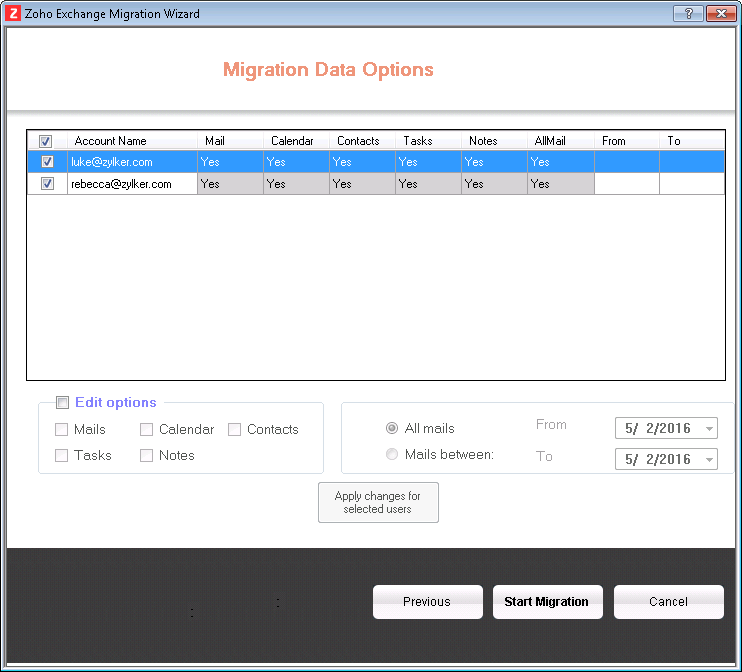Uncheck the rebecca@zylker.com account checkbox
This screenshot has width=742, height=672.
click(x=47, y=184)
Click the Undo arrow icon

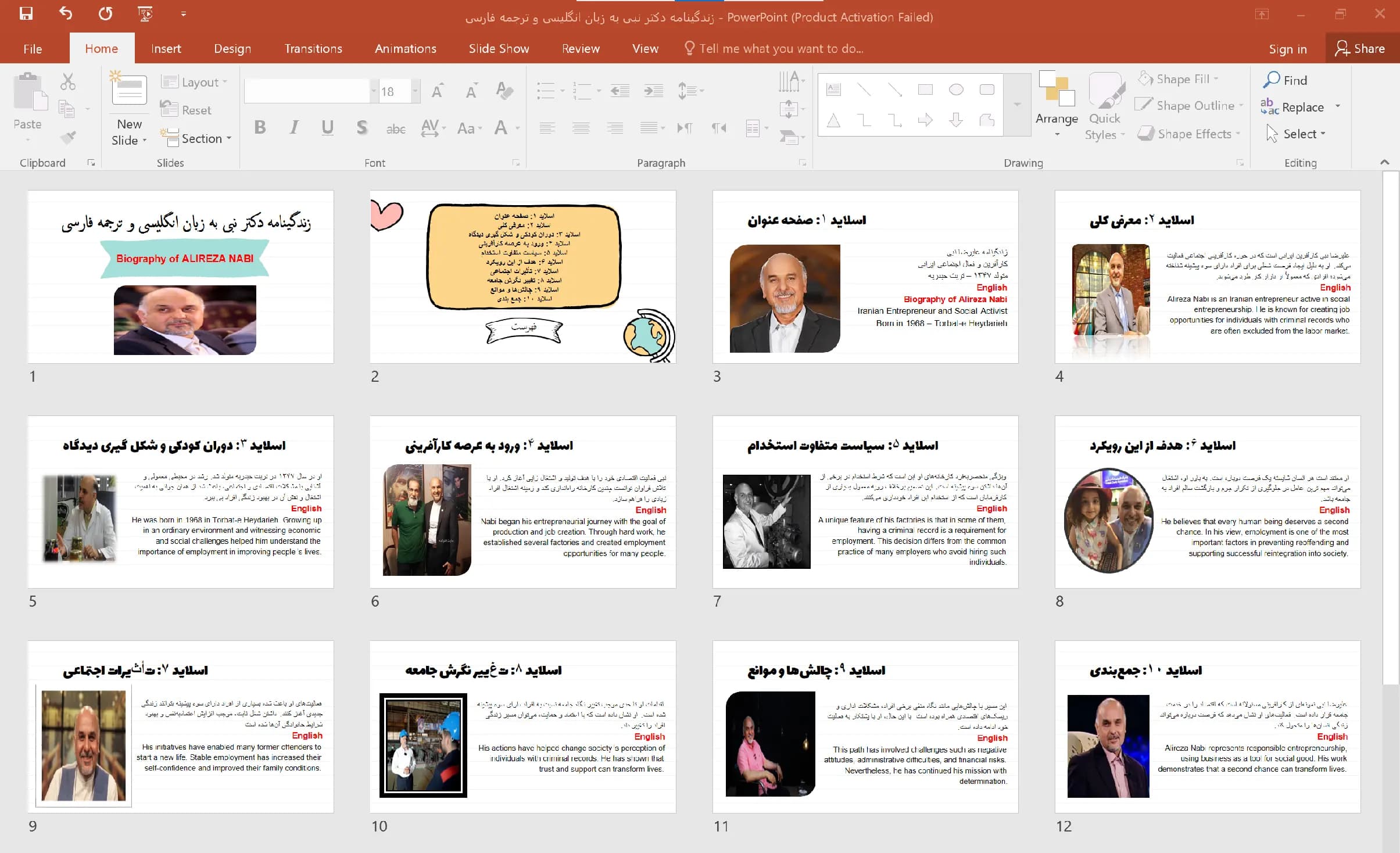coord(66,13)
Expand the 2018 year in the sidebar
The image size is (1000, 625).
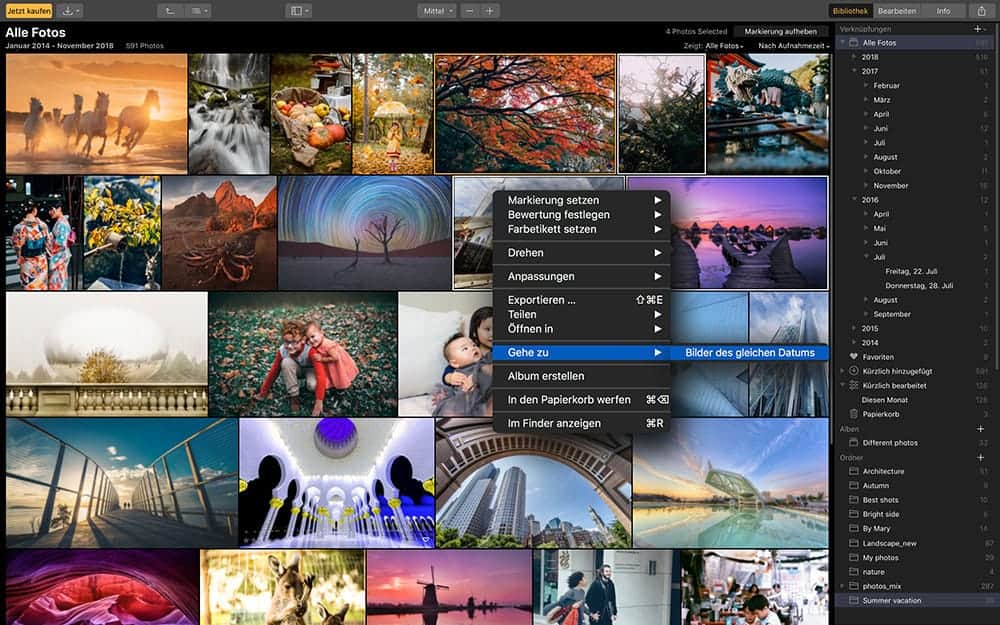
• • •
### [Rincian Tugas]
Tulis ulang semua baris catatan di atas jadi daftar bernomor. Lewati baris kosong dan jangan sertakan gambarnya.

### [Jawaban Lengkap]
1. Uncheck the rebecca@zylker.com account checkbox
2. This screenshot has width=742, height=672.
3. click(x=47, y=184)
4. Click the Undo arrow icon
5. coord(66,13)
6. Expand the 2018 year in the sidebar
7. The image size is (1000, 625).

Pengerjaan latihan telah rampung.